Check your understanding
A. In the text on LLM-driven agents, rewrite the paragraph beginning "Humans do this without thinking" as a short bulleted list that keeps its main facts.
B. Write what comes next in the text on LLM-driven agents, continuing from its final paragraph.

Text section
--- START ---

LLM-driven agents

We keep hearing about large language model (LLM) agents. They’re not magic. They’re programs that take a big goal, break it down, and keep prompting themselves until they’re done. The trick is less about smarts, more about persistence.

Goals

An LLM-driven agent starts with one high-level instruction. “Plan a weekend trip.” “Write a marketing brief.” She doesn’t panic. She breaks the work into smaller steps. Each step is just another prompt. Then she keeps going until the job looks complete. The secret isn’t brains; it’s that she doesn’t stop when we would.

Goal Decomposition

Humans do this without thinking. If we say “cook dinner,” we know we’ll need groceries, recipes, and a stove. An agent spells it out. Step 1: find a recipe. Step 2: make a shopping list. Step 3: buy groceries. Goal decomposition is her way of staying on track. No assumptions. Just steps.

Self Prompting

Normally, we write the prompts. With agents, she writes her own. That’s the self-prompting trick. After each output, she asks herself, “What’s next?” and answers with another prompt. It’s like watching someone talk to herself, but she doesn’t forget what she said three sentences ago.

--- END ---

(Stored items)
--- START ---

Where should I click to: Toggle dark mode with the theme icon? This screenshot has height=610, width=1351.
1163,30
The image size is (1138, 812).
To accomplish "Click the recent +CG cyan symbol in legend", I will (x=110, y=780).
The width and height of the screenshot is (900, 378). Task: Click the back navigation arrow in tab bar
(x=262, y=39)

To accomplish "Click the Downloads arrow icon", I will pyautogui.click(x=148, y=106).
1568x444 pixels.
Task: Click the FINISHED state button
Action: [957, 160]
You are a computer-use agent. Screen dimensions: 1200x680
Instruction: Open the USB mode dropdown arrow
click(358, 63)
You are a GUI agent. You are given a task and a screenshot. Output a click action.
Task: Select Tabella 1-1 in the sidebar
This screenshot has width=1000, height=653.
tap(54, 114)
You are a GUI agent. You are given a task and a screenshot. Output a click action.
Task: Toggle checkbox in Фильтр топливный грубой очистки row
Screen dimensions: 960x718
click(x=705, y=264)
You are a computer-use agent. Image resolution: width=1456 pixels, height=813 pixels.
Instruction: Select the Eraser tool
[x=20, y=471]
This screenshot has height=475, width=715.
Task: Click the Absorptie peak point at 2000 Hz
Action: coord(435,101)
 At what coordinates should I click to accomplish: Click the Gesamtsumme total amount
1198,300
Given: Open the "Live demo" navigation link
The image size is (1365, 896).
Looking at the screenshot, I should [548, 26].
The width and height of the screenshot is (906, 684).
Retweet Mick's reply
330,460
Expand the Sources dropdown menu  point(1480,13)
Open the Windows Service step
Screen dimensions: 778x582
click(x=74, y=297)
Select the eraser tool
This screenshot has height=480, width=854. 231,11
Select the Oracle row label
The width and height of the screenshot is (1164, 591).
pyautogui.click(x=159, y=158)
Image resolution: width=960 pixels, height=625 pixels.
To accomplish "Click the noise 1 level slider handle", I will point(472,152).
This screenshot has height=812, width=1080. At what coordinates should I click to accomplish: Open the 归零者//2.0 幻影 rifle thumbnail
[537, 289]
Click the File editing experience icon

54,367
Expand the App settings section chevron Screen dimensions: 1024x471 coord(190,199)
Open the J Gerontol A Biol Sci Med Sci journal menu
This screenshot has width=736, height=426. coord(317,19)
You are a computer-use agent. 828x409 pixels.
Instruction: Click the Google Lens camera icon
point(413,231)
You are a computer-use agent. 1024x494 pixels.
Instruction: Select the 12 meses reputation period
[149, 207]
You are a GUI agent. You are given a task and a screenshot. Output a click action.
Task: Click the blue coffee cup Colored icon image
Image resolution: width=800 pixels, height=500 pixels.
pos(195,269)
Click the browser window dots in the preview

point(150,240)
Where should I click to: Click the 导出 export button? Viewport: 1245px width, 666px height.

--- END ---

Your responses
A.
- Humans break goals down without thinking: asked to "cook dinner," we know we'll need groceries, recipes, and a stove.
- An agent spells each step out: find a recipe, make a shopping list, buy groceries.
- Goal decomposition keeps the agent on track, with no assumptions and only steps.

B.
AutoGPT

AutoGPT is the poster child. It strings prompts together, checks the results, and keeps pushing forward. It’s clunky at times. She wanders off or loops on useless steps. Still, it shows the idea: give an AI a goal and let her chase it down without us babysitting.

Where It Leaves Us

We wanted software that follows orders. We got something closer to an intern who won’t quit until she thinks she’s finished. She’s messy, she overshoots, but she teaches us what’s possible. Our job is to decide when to step in and when to let her run.